How to become a data journalist: School of Data Journalism - Day 3


This article is cross-posted on the web magazine of the International Journalism Festival in Perugia.


As the EJC/OKF School of Data Journalism at the International Journalism Festival in Perugia is coming to an end, Steve Doig, computer-assisted reporting expert and Knight Chair in Journalism at the Walter Cronkite School of Journalism, and investigative journalist Caelainn Barr dived into techniques for getting stories from data.

The last but one workshop of this series organised by the European Journalism Centre and the Open Knowledge Foundation built in part on what Prof. Doig had covered in the workshop "Precision journalism." Caelainn Barr showcased her work on the E.U. structural funds investigation as a case study in order to put theory into practice. One of the essential lessons the participants to the festival will surely bring home is how crucial Microsoft Excel is as a tool for data journalism.

Prof. Doig and several other speakers of the data journalism panels and workshops stressed many times that everything starts with a simple Excel sheet. "Once you open the file one of the most basic things you can do is to look for outliers: check who is the most, who is the least, the best and the worst performer in your list. If the descriptions matching the items in your file don’t tell you much to understand what the data refers to, you will have to dig deeper with the authorities who provided the dataset," said Doig while demonstrating how to filter, sort and do basic calculations in an Excel file retrieved from ISTAT, the Italian National Institute for Statistics.

Prof. Doig teaching the audience the many functions of Excel

"There are stories everywhere in data. Even the simple fact of being denied data by a given body is a story in itself. If you look at the columns in the spreadsheet, that will tell you what kind of stories you can get out of it. The secret to finding stories in data is finding paths, which are often revealed by doing calculations," he added.

Caelainn Barr introduced her work on the E.U structural funds investigation, a project which took nine months to complete. An immense amount of work went into cleaning data, which came in all sorts of formats and sometimes, such as in Italy's case, made it "diabolical." "This comes from the fact that all E.U. member states are required to publish this information but the Commission did not establish a mandatory format for them to do so," explained the investigative journalist, who worked for the Bureau of Investigative Journalism during the project.

As she progressed through the E.U. analysis of structural funds recipients, Barr realised that "regional authorities had no clue how the money was being spent because they did not have a database storing this information. All these details were out there but it took ages to compare things." The database is now public and anyone can browse and search through it in order to find stories: "We encourage you to use the database. Absolutely get in contact if you have a new project you would like to work on. We had media and broadcast companies interested in stories generated from the database. For example, the BBC was interested in Italy and Spain, and Al Jazeera did a report about the Italian mafia and structural funds."

Once again the venue of the workshop at hotel SanGallo was full of data enthusiasts who engaged in an intense Q&A session towards the end of the workshop.
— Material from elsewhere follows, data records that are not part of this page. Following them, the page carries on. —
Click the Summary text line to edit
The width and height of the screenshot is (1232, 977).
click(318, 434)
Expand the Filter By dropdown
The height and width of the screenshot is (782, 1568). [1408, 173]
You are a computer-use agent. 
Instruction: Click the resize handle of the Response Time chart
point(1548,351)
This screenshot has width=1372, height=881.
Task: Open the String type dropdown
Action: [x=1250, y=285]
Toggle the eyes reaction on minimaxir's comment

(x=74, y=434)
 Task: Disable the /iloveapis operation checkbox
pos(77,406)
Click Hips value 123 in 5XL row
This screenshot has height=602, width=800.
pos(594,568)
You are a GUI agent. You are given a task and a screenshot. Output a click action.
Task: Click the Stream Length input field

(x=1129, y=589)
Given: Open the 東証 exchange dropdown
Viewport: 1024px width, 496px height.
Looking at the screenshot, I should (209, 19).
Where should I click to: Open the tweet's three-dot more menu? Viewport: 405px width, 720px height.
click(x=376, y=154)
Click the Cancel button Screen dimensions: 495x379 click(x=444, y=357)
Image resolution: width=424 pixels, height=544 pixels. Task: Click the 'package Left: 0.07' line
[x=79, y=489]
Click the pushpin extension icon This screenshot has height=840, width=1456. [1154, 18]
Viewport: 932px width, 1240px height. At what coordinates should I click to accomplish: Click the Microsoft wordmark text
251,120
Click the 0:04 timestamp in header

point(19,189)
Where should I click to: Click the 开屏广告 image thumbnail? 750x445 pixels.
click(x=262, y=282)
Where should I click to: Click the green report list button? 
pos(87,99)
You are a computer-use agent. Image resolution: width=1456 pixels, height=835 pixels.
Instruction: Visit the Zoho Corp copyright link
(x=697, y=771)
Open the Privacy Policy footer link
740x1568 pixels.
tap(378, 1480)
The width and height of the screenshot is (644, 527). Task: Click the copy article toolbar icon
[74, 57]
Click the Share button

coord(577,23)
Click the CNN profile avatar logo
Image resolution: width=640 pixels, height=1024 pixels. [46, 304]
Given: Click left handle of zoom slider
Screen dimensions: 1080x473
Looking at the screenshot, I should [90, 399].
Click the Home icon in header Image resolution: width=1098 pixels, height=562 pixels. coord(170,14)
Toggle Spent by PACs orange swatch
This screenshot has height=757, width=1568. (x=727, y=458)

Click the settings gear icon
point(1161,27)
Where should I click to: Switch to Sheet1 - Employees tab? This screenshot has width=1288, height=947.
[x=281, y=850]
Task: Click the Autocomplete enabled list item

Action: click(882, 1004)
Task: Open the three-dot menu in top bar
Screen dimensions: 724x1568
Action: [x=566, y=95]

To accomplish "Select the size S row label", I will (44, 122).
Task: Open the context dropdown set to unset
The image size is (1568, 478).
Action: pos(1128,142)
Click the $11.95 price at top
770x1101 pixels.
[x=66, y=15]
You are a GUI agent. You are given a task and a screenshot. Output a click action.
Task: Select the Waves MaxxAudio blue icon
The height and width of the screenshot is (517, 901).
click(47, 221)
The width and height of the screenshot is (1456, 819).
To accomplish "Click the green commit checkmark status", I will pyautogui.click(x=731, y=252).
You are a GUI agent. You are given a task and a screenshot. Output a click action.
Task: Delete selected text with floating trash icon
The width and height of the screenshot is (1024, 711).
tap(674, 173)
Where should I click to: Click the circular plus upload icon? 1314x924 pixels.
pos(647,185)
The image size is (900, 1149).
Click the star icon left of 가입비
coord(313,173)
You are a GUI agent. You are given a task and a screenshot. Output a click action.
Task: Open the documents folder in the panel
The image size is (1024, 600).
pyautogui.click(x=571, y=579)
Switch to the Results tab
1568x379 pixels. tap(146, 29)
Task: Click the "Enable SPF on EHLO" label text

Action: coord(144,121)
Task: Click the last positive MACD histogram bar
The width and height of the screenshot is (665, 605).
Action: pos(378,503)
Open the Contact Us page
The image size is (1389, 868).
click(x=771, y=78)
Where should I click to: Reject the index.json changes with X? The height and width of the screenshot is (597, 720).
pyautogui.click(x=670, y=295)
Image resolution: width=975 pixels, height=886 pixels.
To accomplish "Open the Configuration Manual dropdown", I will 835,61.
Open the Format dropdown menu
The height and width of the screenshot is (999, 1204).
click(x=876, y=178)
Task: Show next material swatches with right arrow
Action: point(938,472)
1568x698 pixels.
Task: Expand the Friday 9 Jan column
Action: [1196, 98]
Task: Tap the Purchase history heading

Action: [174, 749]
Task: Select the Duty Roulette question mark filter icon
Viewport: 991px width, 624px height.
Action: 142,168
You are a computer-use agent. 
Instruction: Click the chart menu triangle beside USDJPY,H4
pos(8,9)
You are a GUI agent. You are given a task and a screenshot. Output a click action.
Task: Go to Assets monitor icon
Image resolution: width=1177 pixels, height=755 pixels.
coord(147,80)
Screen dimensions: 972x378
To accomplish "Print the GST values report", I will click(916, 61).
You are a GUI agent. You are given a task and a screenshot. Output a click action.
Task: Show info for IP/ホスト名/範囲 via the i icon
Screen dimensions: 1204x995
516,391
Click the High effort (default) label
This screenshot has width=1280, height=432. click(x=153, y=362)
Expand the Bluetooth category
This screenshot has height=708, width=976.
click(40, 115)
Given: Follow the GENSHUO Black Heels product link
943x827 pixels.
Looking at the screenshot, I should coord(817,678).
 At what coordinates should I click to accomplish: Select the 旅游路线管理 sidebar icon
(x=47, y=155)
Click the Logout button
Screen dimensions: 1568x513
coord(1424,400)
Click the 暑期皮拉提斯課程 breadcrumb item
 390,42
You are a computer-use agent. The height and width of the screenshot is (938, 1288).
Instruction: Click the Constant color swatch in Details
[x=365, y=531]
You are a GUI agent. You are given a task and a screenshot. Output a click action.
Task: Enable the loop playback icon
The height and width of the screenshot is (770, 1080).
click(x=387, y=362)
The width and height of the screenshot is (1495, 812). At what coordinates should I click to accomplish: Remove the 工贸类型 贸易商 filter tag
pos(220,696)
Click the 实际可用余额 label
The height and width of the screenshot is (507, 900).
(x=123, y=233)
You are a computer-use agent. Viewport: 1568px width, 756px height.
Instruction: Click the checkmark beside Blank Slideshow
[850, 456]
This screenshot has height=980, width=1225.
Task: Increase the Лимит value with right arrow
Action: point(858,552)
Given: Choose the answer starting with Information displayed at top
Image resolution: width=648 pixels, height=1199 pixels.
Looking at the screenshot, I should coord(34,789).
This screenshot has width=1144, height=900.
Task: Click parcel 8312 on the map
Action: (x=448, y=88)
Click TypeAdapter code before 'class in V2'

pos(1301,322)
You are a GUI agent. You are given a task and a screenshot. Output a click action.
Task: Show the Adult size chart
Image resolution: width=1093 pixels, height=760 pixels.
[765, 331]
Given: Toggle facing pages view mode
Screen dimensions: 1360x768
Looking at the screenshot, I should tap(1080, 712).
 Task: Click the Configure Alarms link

Investigative journalist Caelainn Barr

Prof. Doig concluded reminding the audience that: "The most important question to ask in any story is 'why'. It is the same with data journalism: once you identify a pattern, ask why that is. Ask the police, the people, the authorities and do the same kind of reporting you normally do in your journalistic profession. Data journalism is just another source, it is a step to the story, it is not a different way of thinking," or, to use the words of Pulitzer Prize winner Paige St. John "doing data journalism is not a way to stay away from the streets."

The last workshop of the Data Journalism School, Spending Stories, will take place on Sunday 29th April at 14:00 at Hotel SanGallo.